En La Caldera, el agua siempre se va. El problema es lo que deja atrás. Barrios aislados, casas inundadas, vecinos atrapados durante días y una sensación cada vez más extendida: la emergencia se repite, pero las obras no llegan.
El último temporal volvió a poner en evidencia una postal conocida en la zona sur de la localidad. Seis barrios —entre ellos El Nogalar 4, Santiago Apóstol y El Potrero— quedaron completamente incomunicados por más de 48 horas tras la crecida de ríos y arroyos. El sábado, incluso, una camioneta fue arrastrada por el arroyo Guaranguay. No hubo víctimas, pero el margen entre el susto y la tragedia es cada vez más estrecho.
Urbanizar sin defensas: el riesgo como rutina
El río La Caldera y el arroyo Guaranguay son cursos de comportamiento extremo: largos períodos de sequía seguidos de crecidas violentas y repentinas. Aun así, en sus márgenes avanzaron urbanizaciones que hoy concentran a decenas de familias. Algunas privadas, otras municipales. Y ahí empieza el conflicto.
Desde el Ejecutivo local, el intendente Diego Sumbay sostiene que muchos de esos loteos son irregulares, que no pagan impuestos y que fueron autorizados por gestiones anteriores pese a estar en zonas inundables. Del otro lado, los vecinos responden con un dato difícil de esquivar: El Nogalar 1, 2, 3 y 4 fueron loteos municipales.
“No pueden decir que es irregular cuando la tierra la vendió la Municipalidad”, repiten quienes viven con el agua a metros de sus casas.
El badén que no fue puente
Uno de los puntos más cuestionados es una obra ejecutada en el arroyo Guaranguay: un badén construido donde, según los vecinos, debió hacerse un puente. La intervención costó alrededor de 120 millones de pesos, está señalizada como obra provincial y figura como contratista la Municipalidad de La Caldera.
El problema no es solo el monto. Es la funcionalidad.
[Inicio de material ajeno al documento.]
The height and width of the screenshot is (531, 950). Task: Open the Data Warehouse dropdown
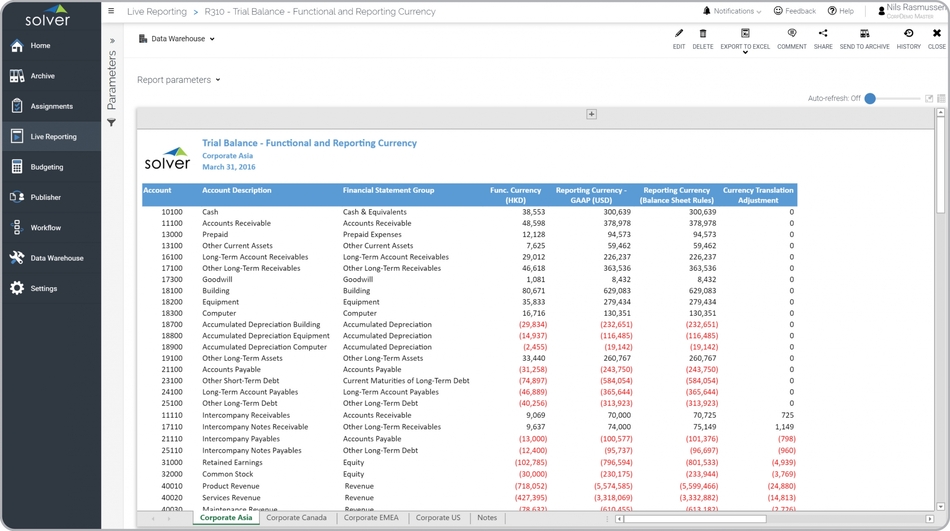[x=177, y=39]
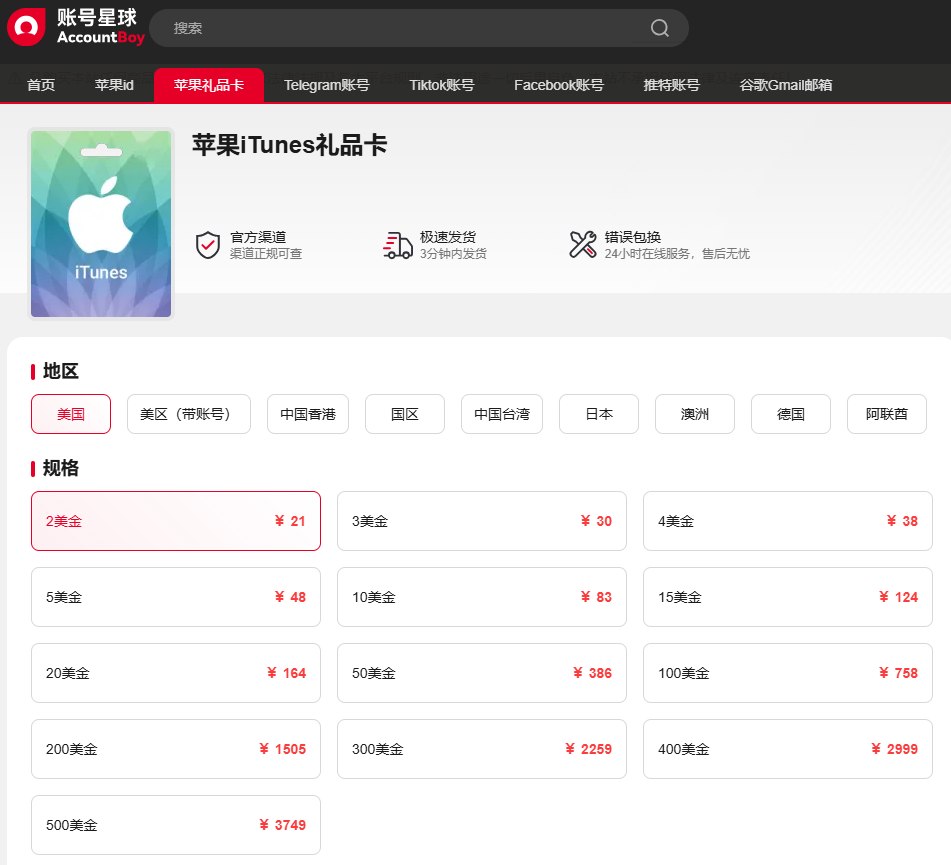Screen dimensions: 951x865
Task: Open the Telegram账号 section
Action: click(x=327, y=85)
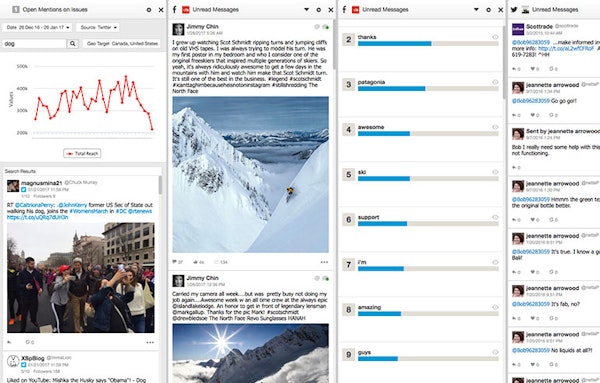Screen dimensions: 600x383
Task: Select the Geo Target Canada, United States filter
Action: [122, 44]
El badén queda bajo el lecho del arroyo y, cuando el caudal crece, se transforma en una barrera infranqueable que aísla completamente a los barrios del sur. “El badén no es la solución”, repiten los vecinos, que ven cómo cada lluvia fuerte convierte la salida del barrio en una apuesta al azar.
Obras anunciadas, presupuestos que no aparecen
El reclamo no es nuevo. En el Boletín Oficial figuran obras comprometidas desde 2022: encauzamiento del arroyo Guaranguay, terraplenes en el río La Caldera y trabajos de descolmatación en el puente de acceso al pueblo. En 2024, incluso, se aprobó una obra de defensa con un presupuesto superior a los 216 millones de pesos.
Nada de eso se ejecutó.
El propio intendente reconoce que el llamado “Plan de Mínima”, que contemplaba estas intervenciones, está sin presupuesto desde hace al menos tres años. Mientras tanto, los vecinos improvisan defensas con ramas, troncos y maquinaria prestada, como ocurrió este fin de semana con la ayuda de Aguas del Norte.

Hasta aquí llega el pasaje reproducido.